減農薬米を使用している取り組みについては、こちらのページ(/soshiki/138/245933.html)から詳細をご覧いただけます。
今回は奈良市内で減農薬米を栽培されている農家の森本さんにお話を伺いました。
森本さんの田んぼは数か所に分かれており、広さは全部で約10ha(100,000平方メートル)です。
栽培しているお米の種類は「コシヒカリ」「にこまる」「露葉風(酒米)」「もち米」の4種類です。その中でも主にコシヒカリを栽培されており、昨年度の学校給食でも使用しました。作業は基本的にお一人でされていますが、田植えや稲刈りなどは息子さんも一緒にされるそうです。
田んぼの様子(8月)
森本さんはお父様の田んぼを受け継いだ2代目の農家さんです。農家をされる前は会社員として働いておられ、農業には興味がなかったそうです。周りの方に助けてもらいながらお米を栽培しているうちに「農業はおもしろい」と思うようになったと話してくださいました。

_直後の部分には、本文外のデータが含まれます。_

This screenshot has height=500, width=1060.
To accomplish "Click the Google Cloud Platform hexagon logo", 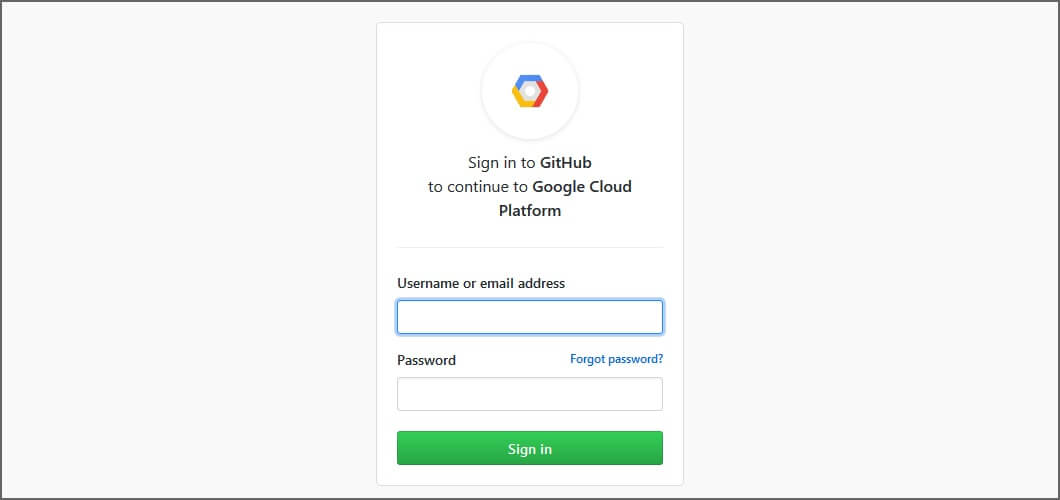I will [530, 91].
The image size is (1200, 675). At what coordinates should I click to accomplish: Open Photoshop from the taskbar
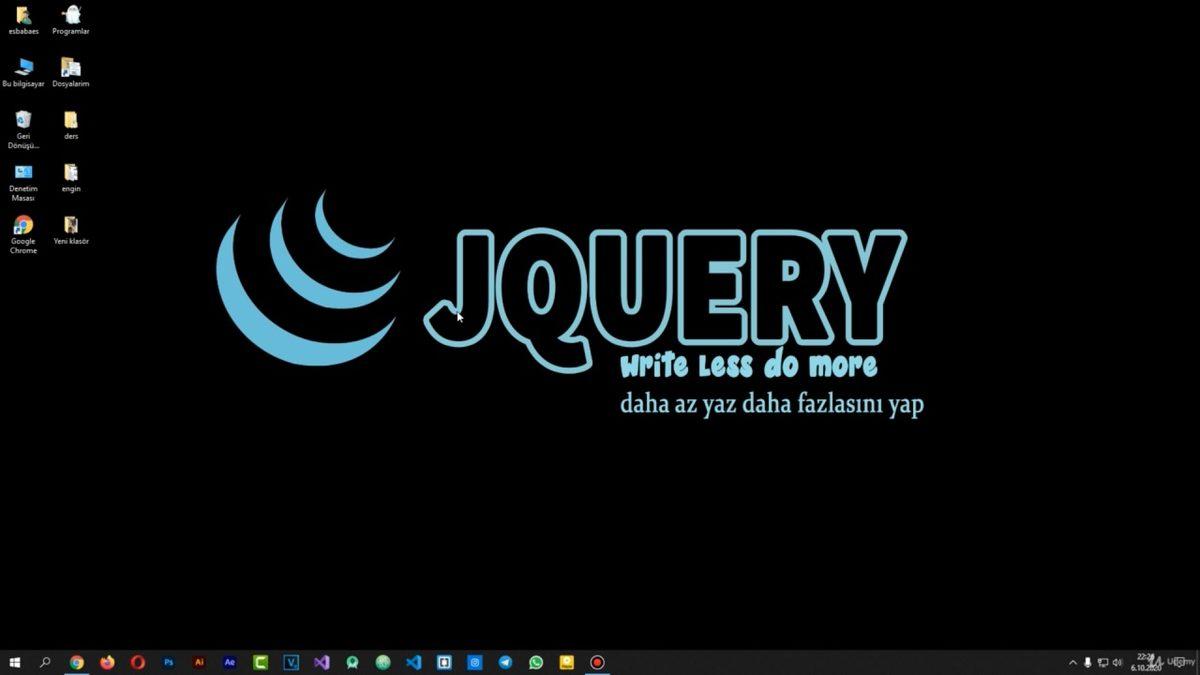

農業に魅力を感じた森本さんは、美味しいお米を育てるために使う肥料を工夫するなど、様々なことに挑戦されてきました。
育った稲
稲の花が咲いている様子
8月に森本さんの田んぼを見学したとき、写真のように稲に白くて小さな花が咲いていました!稲の花を見たことがある人は少ないのではないでしょうか。このように花が咲き、受粉することで籾の中でお米が育っていきます。写真の稲はこれからお米が育ち、9月に稲刈りをする予定だそうです。
苦労していること・大変なこと
森本さんは田んぼや稲の状況を見ながら、栽培をされています。その中でも「獣害」「肥料」「苗作り」などに苦労していると教えてくれました。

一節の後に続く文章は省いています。